BRANO PROPOSTO →
================

Africa: una sfida che non si può rimandare

Si possono fare alcune riflessioni in merito a un tema che spesso viene affrontato in questi giorni, vale a dire un piano per risollevare l’economia e le condizioni generali del continente africano, che includa, tra i vari obiettivi, anche la riduzione di flussi migratori. In effetti migliorare le condizioni di vita, può avere un’influenza, seppure non nell’immediato, sulle migrazioni.

Vi sono, a mio parere, alcuni elementi che devono essere presi in considerazione perché possono contribuire a impostare/reimpostare integralmente la prospettiva per una corretta interpretazione della situazione.

I flussi migratori

Per prima cosa occorre ammettere che i flussi migratori nel nostro Paese sono una emergenza diventata strutturale, nel senso che la situazione mantiene tutti i connotati dell’emergenza con la drammaticità, con le richieste di immediatezza e di tempestività, con le difficoltà che comporta, ma la reiterazione ormai quasi quotidiana e la dimensione del fenomeno rende tale circostanza strutturale. Quindi siamo di fronte ad una “emergenza strutturale”. Qualsiasi piano dedicato all’Africa non potrà prescindere da tale assunto.

Un continente immenso ed estremamente diversificato

In secondo luogo non va trascurato il fatto che l’Africa è un continente immenso con differenze enormi tra paese e paese e addirittura tra etnia ed etnia all’interno di uno stesso Stato. Indubbiamente la globalizzazione ha ridotto certe difformità, ma ne restano comunque talune significative che non possono essere ignorate.

La prima evidente diversità è quella tra l’Africa subsahariana e l’Africa dei paesi che si affacciano sul Mediterraneo; si tratta di due mondi davvero distanti che lo straordinario stato di indigenza della popolazione, condiviso da entrambi, non basta ad assimilare. Tuttavia, in questi ultimi anni, proprio i flussi migratori hanno creato interrelazioni e interconnessioni nuove che devono essere tenute in conto per qualsiasi procedimento di pianificazione. Un esempio drammatico di tali interconnessioni è chiaramente costituito dalla Tunisia, completamente trasformata dalla presenza di migranti subsahariani e precipitata in una gravissima crisi complessiva. Una polveriera pronta ad esplodere in ogni momento (1).

================

DATI GREZZI →
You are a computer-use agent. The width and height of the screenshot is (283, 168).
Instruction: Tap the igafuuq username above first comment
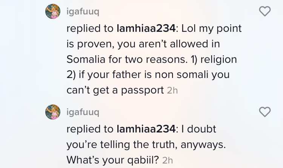(83, 12)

================

COMPITI DA SVOLGERE →
**1)** Per ciascuna affermazione indica se concorda con il brano sull'Africa, rispondendo sì o no e riportando tra virgolette le parole del brano che lo stabiliscono: (a) i flussi migratori nel nostro Paese vengono definiti una "emergenza strutturale"; (b) migliorare le condizioni di vita riduce subito le migrazioni; (c) la globalizzazione ha eliminato ogni differenza significativa tra i paesi africani.
**2)** Quale paese viene indicato nel brano sull'Africa come esempio drammatico delle nuove interconnessioni create dai flussi migratori?
**3)** Restituisci il passo del brano sull'Africa che si apre con le parole contenenti "In secondo luogo" e si chiude con "possono essere ignorate.".

RISPOSTE AI COMPITI →
**1)**
(a) Sì: "Quindi siamo di fronte ad una “emergenza strutturale”."
(b) No: "In effetti migliorare le condizioni di vita, può avere un’influenza, seppure non nell’immediato, sulle migrazioni."
(c) No: "Indubbiamente la globalizzazione ha ridotto certe difformità, ma ne restano comunque talune significative che non possono essere ignorate."

**2)** La Tunisia.

**3)**
In secondo luogo non va trascurato il fatto che l’Africa è un continente immenso con differenze enormi tra paese e paese e addirittura tra etnia ed etnia all’interno di uno stesso Stato. Indubbiamente la globalizzazione ha ridotto certe difformità, ma ne restano comunque talune significative che non possono essere ignorate.